Si examinamos lo que ha ocurrido con otros proyectos que se discuten en la legislatura, nos damos cuenta que no solo se ha estado atacando al sector laboral. Pretenden eliminar de golpe y porrazo la participación ciudadana en el proceso de expropiación, respondiendo a los intereses de los grandes contratistas interesados en los terrenos donde ubican muchas de nuestras comunidades. El sector ambiental tampoco está muy contento con los cambios en la política gubernamental que se están implementando.

No está demás afirmar que las llamadas organizaciones de base, como los sindicatos, las organizaciones ambientalistas, comunitarias y cooperativistas, estamos perdiendo la batalla ante la embestida neoliberal que pretende culminar su implantación en Puerto Rico.

De igual forma los trabajadores estamos perdiendo la batalla en otros países. En Canadá el sector privado continúa sus intentos de desmantelar el sistema de salud universal. En Estados Unidos el salario mínimo real está mas bajo que en 1956, se han concedido trillones de dólares en recortes de impuestos para los millonarios y las grandes corporaciones mientras 46 millones de personas no tienen plan médico. En Europa los estados de bienestar social han sido prácticamente desmantelados.

Ante este panorama desolador, los puertorriqueños y puertorriqueñas que procuramos crear las condiciones para que tengamos una vida más digna, debemos evaluar nuestra gestión para hacerla más eficaz y certera. Un movimiento sindical débil y dividido no podrá nunca enfrentar a las poderosas fuerzas del mercado. Si añadimos a esto la falta de respuesta de otros sectores progresistas a crisis como la que acabamos de vivir, es fácil entender por qué las mayorías populares salimos derrotadas en nuestras luchas políticas. En el debate sobre la crisis fiscal se dejó prácticamente solo al sector sindical enfrentando a los grandes intereses, cuando es un asunto que afecta directamente a todos los puertorriqueños.

En el Sindicato Internacional de Empleados de Servicio (SEIU) entendemos que nuestra misión es procurar mejorar las vidas de los trabajadores y sus familias, y ayudar a construir una sociedad más justa y humana. Ante la debilidad relativa, salvo algunas excepciones, del movimiento sindical a nivel mundial entramos -a partir de nuestra convención de junio de 2004- en un proceso de cambios para procurar cumplir con dicha misión.

Para ello definimos siete áreas en las que, desde nuestro punto de vista, necesitamos trabajar.
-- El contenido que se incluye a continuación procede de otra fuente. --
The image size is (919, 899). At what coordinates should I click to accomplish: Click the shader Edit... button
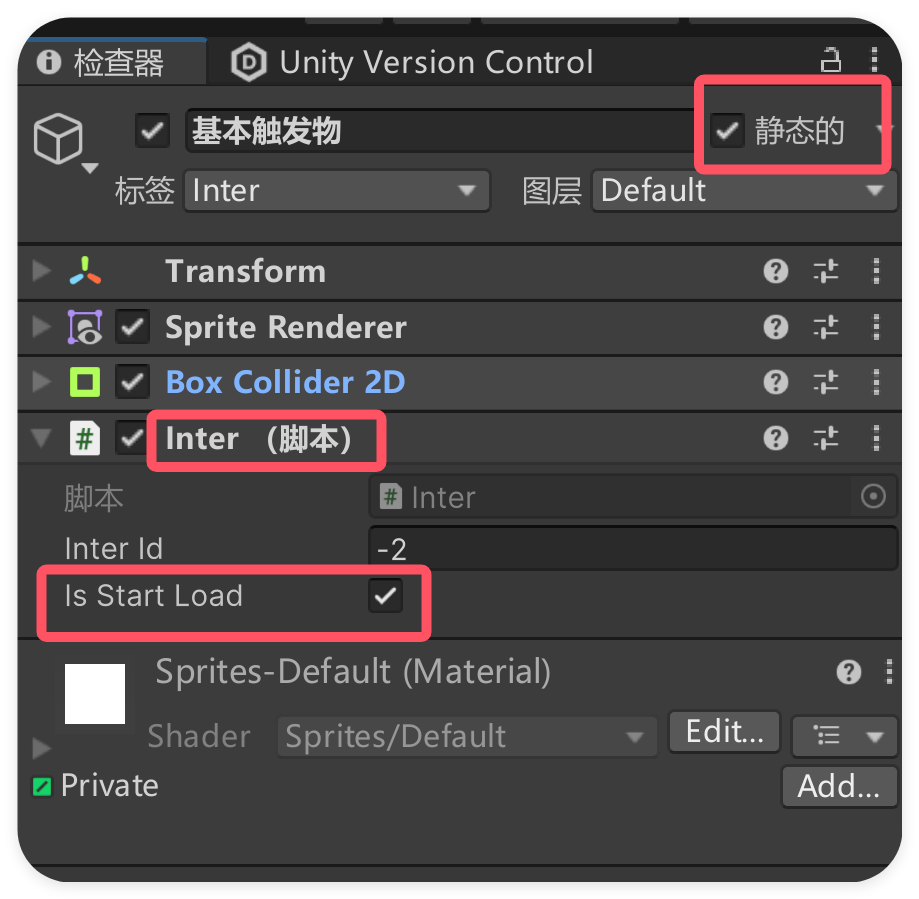click(x=724, y=732)
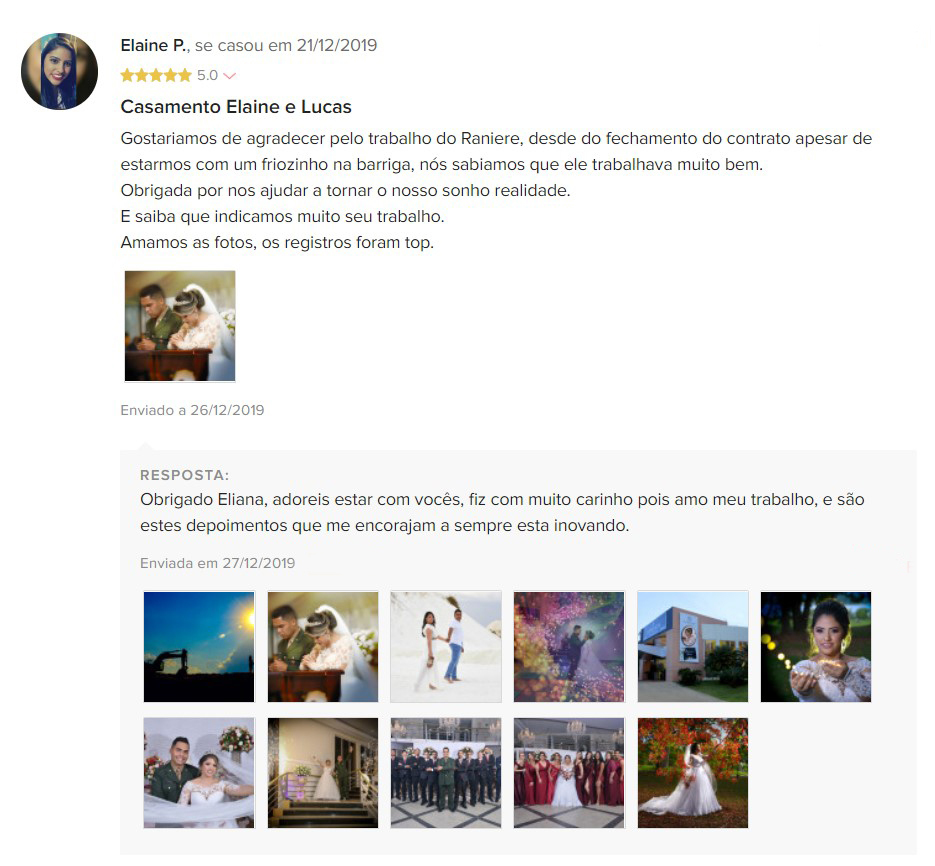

Estas áreas son; fortalecimiento político, fortalecimiento en la organización por industria, fortalecimiento nacional, fortalecimiento global, fortalecimiento comunitario, fortalecimiento de uniones locales. En ánimo de promover el necesario debate que debemos tener para superar nuestras debilidades, procuraremos desde esta columna describir las estrategias que hemos desarrollado en cada una de estas áreas en nuestras próximas intervenciones.